Sideband Stack Optimizer
Decoder schemes of the new K10 processors acquired a special block called Sideband Stack Optimizer. Its working principle is similar to that of the new Stack Pointer Tracker unit that is employed in Core processors. What do we need it for? x86 system uses CALL, RET, PUSH and POP instructions to call a function, retire a function, transfer parameters of a function and save register contents. All these instructions use, though not directly, the ESP register indicating the current stack-pointer value. When you call a function in K8 processor you can follow the execution of these instructions by representing their decoding as a succession of equivalent elementary operations modifying the stack register and load/save instructions.
Instructions | Equivalent operations |
// func(x, y, z); |
|
push esi | sub esp, 4; mov [esp], esi |
add esp, 12 | add esp, 12 |
As you can see from this example, when the function is called, instructions sequentially modify the ESP register, so each next instruction is implicitly dependent on the result of the previous one. Instructions in this chain cannot be reordered that is why the execution of the function body starting with mov eax, [esp+16] cannot begin unless the last PUSH instruction has been executed. Sideband Stack Optimizer unit tracks the stack status changes and modifies the instructions chain into an independent one by adjusting the stack offset for each instruction and placing sync-MOP operations (top of the stack synchronization) in front of the instructions that work directly with the stack register. This way instructions working directly with the stack can be reordered without any limitations.
Instructions | Equivalent operations | |
// func(x, y, z); | mov [esp-4], X | |
push esi | mov [esp-20], esi |
|
| add esp, 12 | sync-MOP |
mov eax, [esp+16] instruction that starts the calculations in the function body in our example depends only on the sync-MOP operation.
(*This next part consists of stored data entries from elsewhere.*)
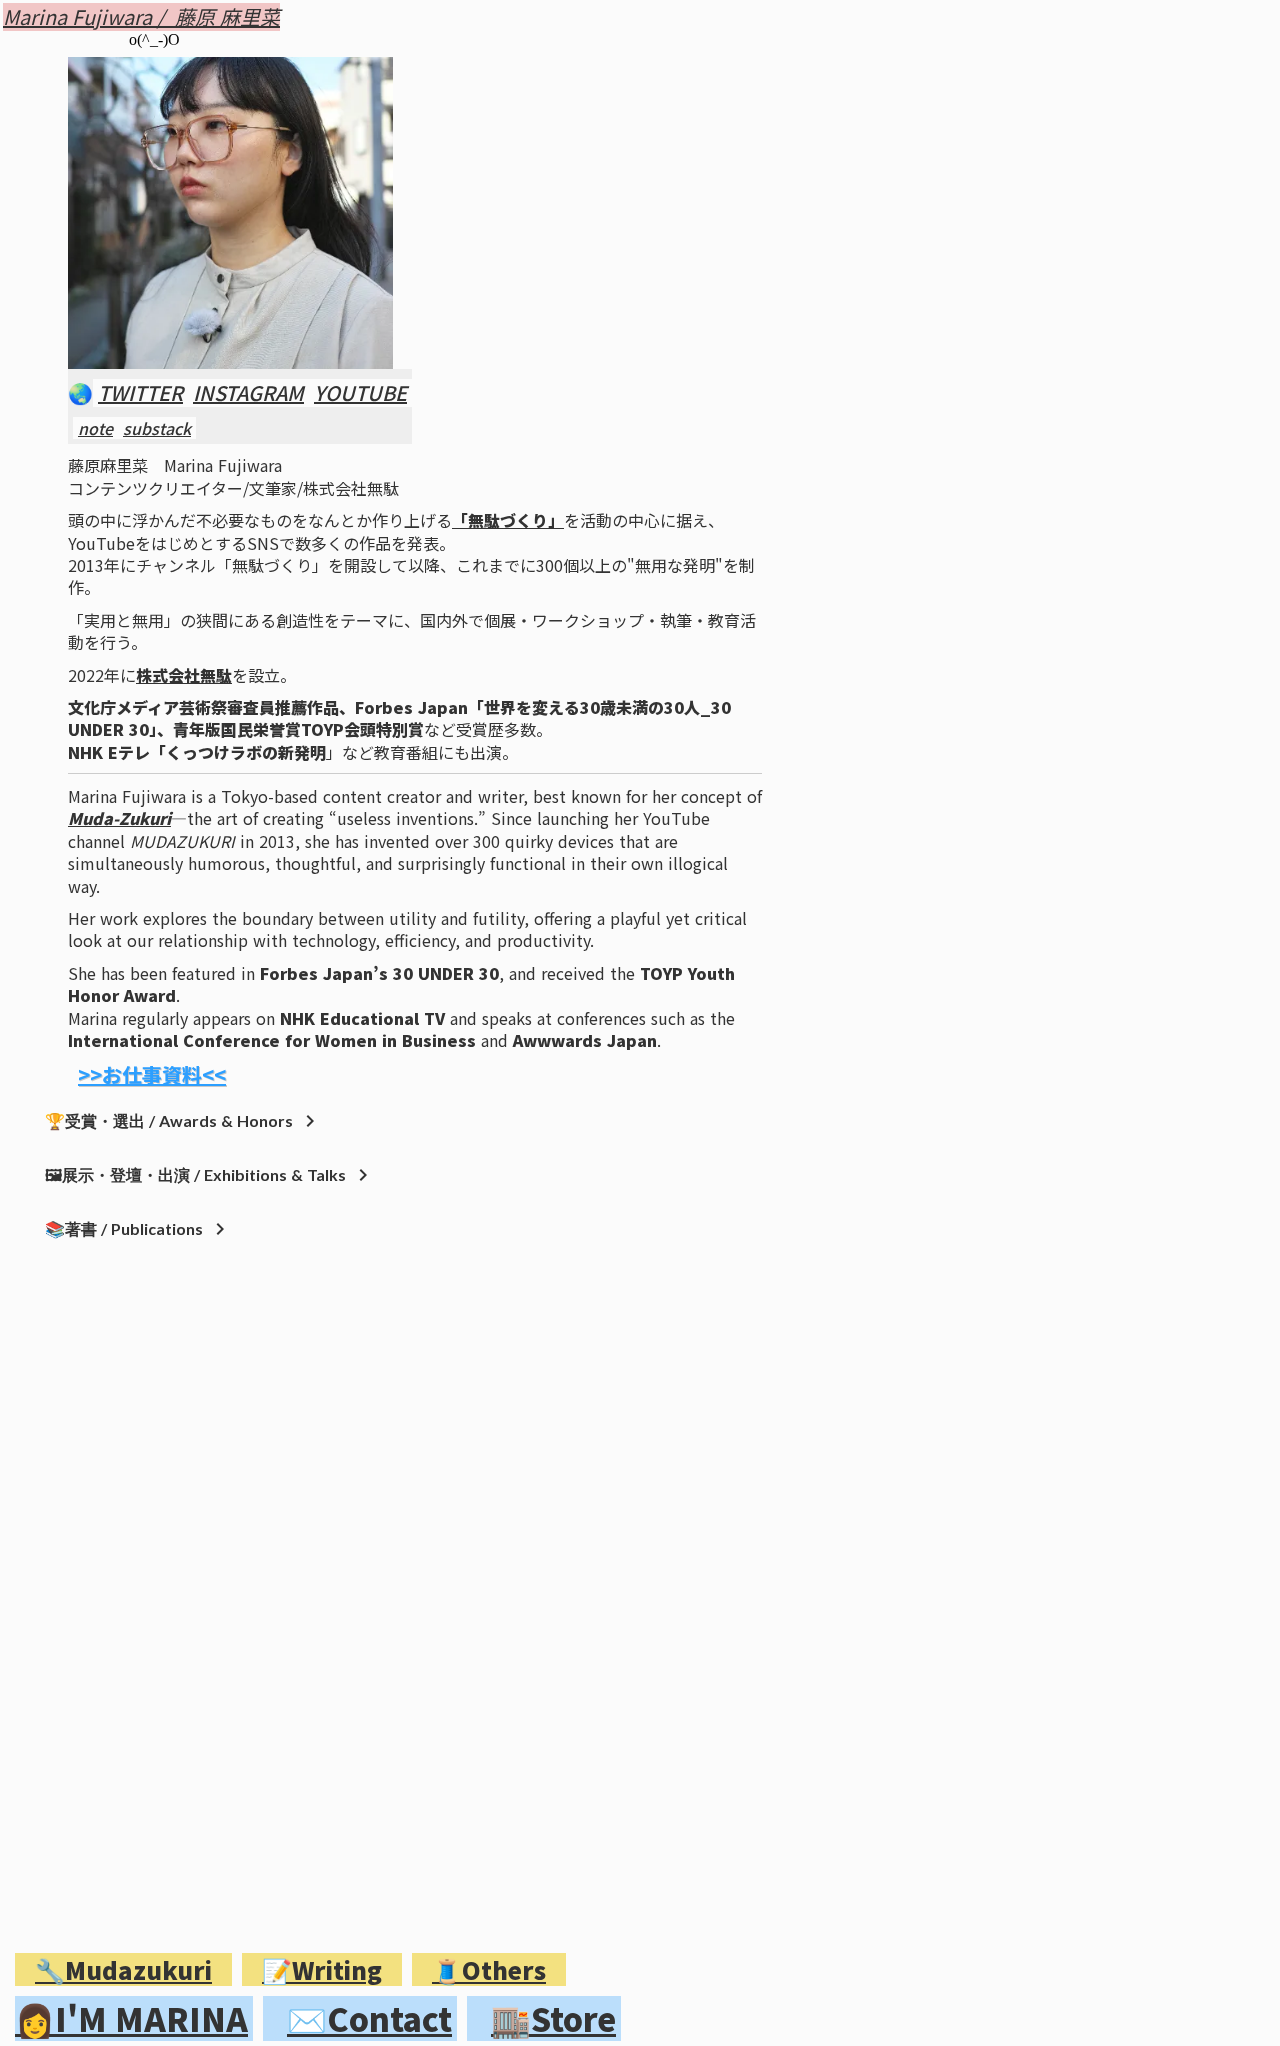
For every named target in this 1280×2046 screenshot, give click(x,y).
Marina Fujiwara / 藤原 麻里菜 (141, 17)
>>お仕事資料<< (152, 1075)
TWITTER (140, 393)
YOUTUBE (360, 393)
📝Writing (322, 1970)
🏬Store (553, 2018)
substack (157, 428)
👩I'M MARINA (131, 2018)
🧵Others (489, 1970)
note (95, 428)
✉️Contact (369, 2018)
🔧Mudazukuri (123, 1970)
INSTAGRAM (248, 393)
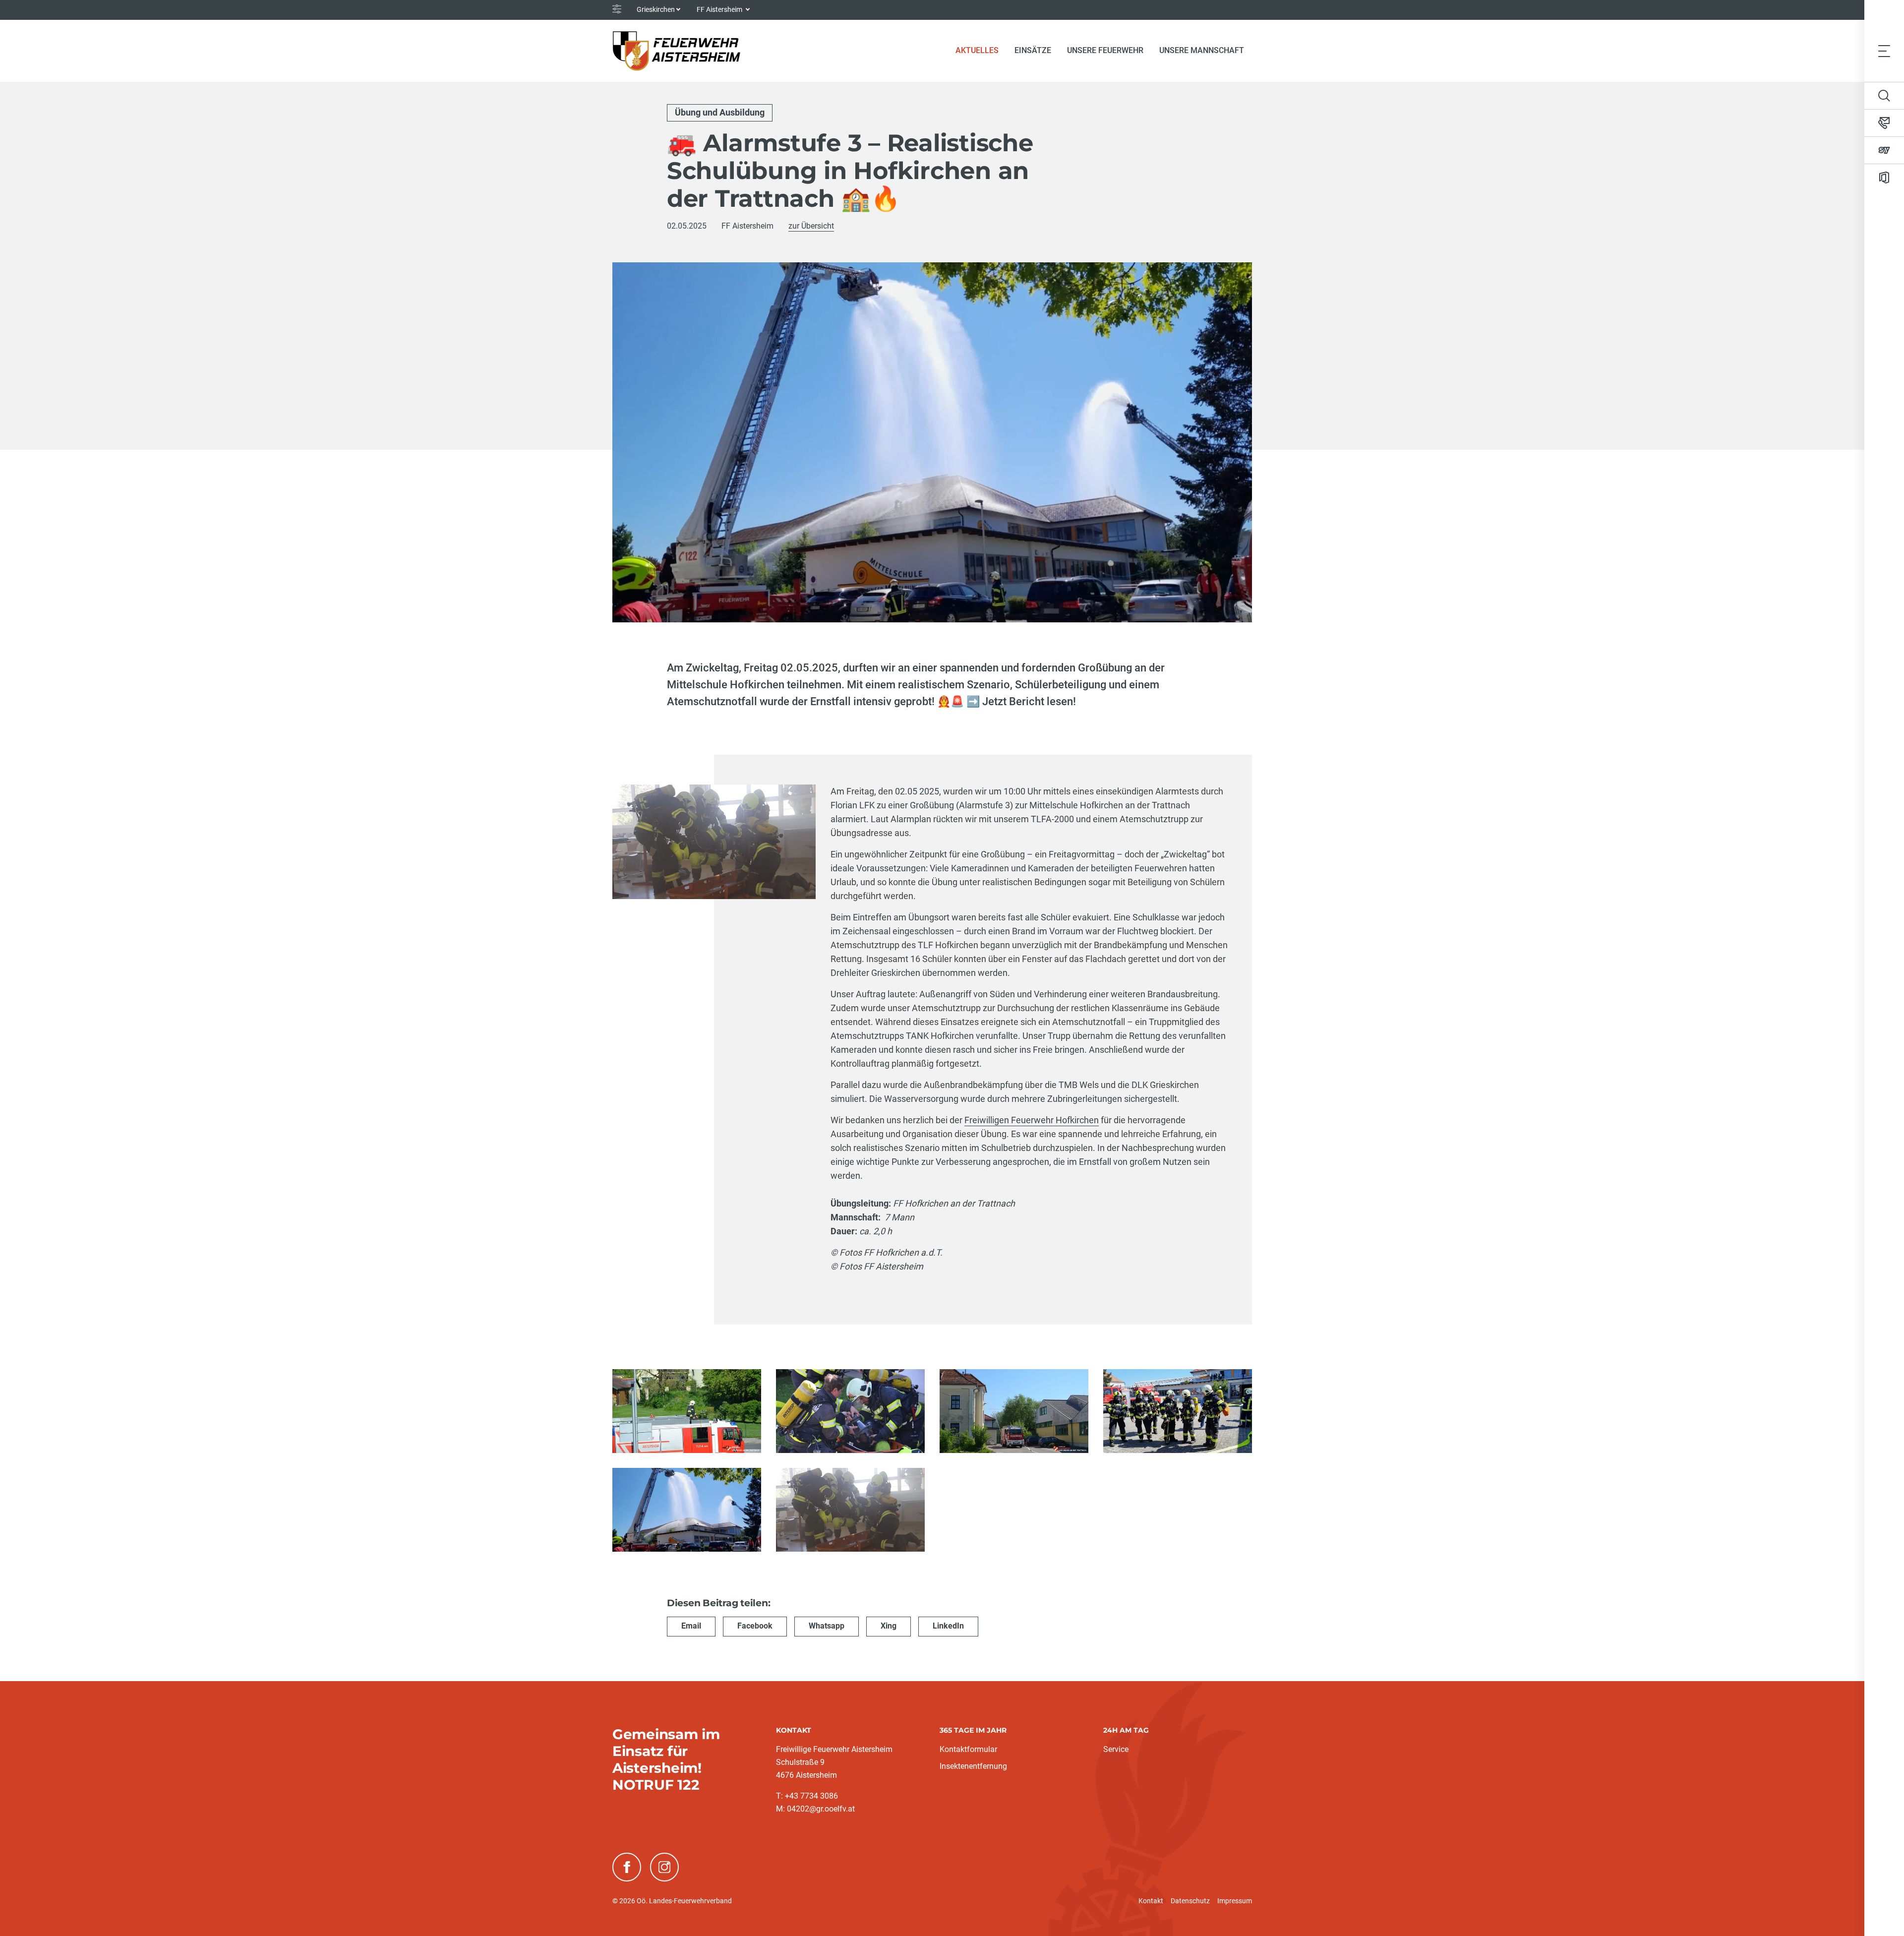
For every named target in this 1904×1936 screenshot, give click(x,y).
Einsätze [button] (1032, 50)
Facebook (755, 1626)
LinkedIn (948, 1626)
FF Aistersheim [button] (720, 9)
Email (691, 1626)
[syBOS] (1884, 150)
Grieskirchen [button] (656, 9)
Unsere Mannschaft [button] (1201, 50)
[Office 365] (1884, 177)
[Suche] (1884, 95)
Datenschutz (1190, 1901)
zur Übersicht (811, 226)
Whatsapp (826, 1626)
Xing (888, 1626)
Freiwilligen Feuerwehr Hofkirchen (1031, 1120)
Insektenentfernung (973, 1766)
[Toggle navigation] (1884, 50)
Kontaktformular (968, 1749)
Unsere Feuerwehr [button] (1105, 50)
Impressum (1234, 1901)
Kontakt (1150, 1901)
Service (1116, 1749)
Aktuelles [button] (977, 50)
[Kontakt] (1884, 123)
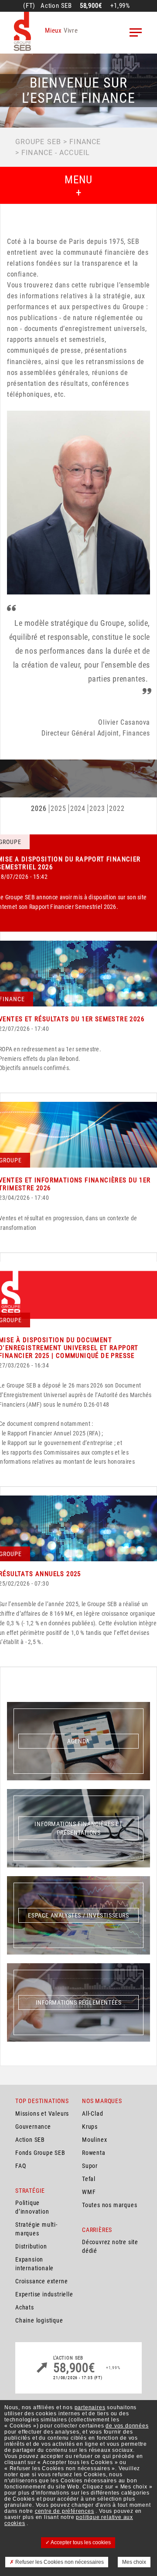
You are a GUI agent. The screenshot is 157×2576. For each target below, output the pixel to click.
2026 (39, 808)
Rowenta (94, 2152)
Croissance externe (41, 2281)
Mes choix (134, 2562)
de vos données (127, 2426)
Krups (90, 2126)
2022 (117, 808)
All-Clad (92, 2113)
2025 (58, 808)
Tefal (89, 2178)
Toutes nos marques (109, 2204)
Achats (24, 2307)
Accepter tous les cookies (80, 2542)
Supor (90, 2165)
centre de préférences (64, 2511)
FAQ (20, 2165)
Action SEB (30, 2139)
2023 (97, 808)
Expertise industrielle (44, 2294)
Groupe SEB (38, 142)
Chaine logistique (39, 2320)
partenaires (90, 2407)
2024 (78, 808)
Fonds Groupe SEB (40, 2152)
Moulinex (94, 2139)
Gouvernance (33, 2126)
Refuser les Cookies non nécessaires (59, 2562)
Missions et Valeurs (42, 2113)
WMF (89, 2191)
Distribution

Now these operations can be performed simultaneously with other instructions before them. This way the parameters passing and register saving happen faster and the function body can start loading these parameters and working with them even before all of them have been passed successfully and before the registers saving has been complete.
So, faster stack operations decoding, Sideband Stack Optimizer unit, deeper return-address stack and successful prediction of indirect alternating branches make K10 much more efficient for processing of function-rich codes.
K10 processor decoder will not be able to decode 4 instructions per clock like Core 2 decoder in favorable conditions, but it will not become a bottleneck during programs execution. The average instructions processing speed hardly ever reaches 3 instructions per clock, therefore K10 decoder will be efficient enough for the computational units not to lack any instructions in the queues and hence not to idle.
Instruction Control Unit
Decoded Mop triplets arrive to the Instruction Control Unit (ICU) that moves them to the reorder buffer (ROB). Reorder buffer consists of 24 lines three MOPs in each. Each MOP triplet is written in its own line. As a result, ROB allows the control unit to monitor the status of up to 72 MOPs until they retire.
From the reorder buffer MOPs are being dispatched to the scheduler queues of integer and floating-point units in exact same order, in which they retired from decoder. MOP triplets are stored in the ROB until all older operations are executed and retired. On retirement, the final values are written down into architectural registers and memory. The program order, in which the operations were placed to the ROB, is maintained when operations retire, their data is deleted from ROB and the final values are saved. It is necessary to make sure that the results of all further operations completed ahead of time can be canceled in case of exception or interrupt.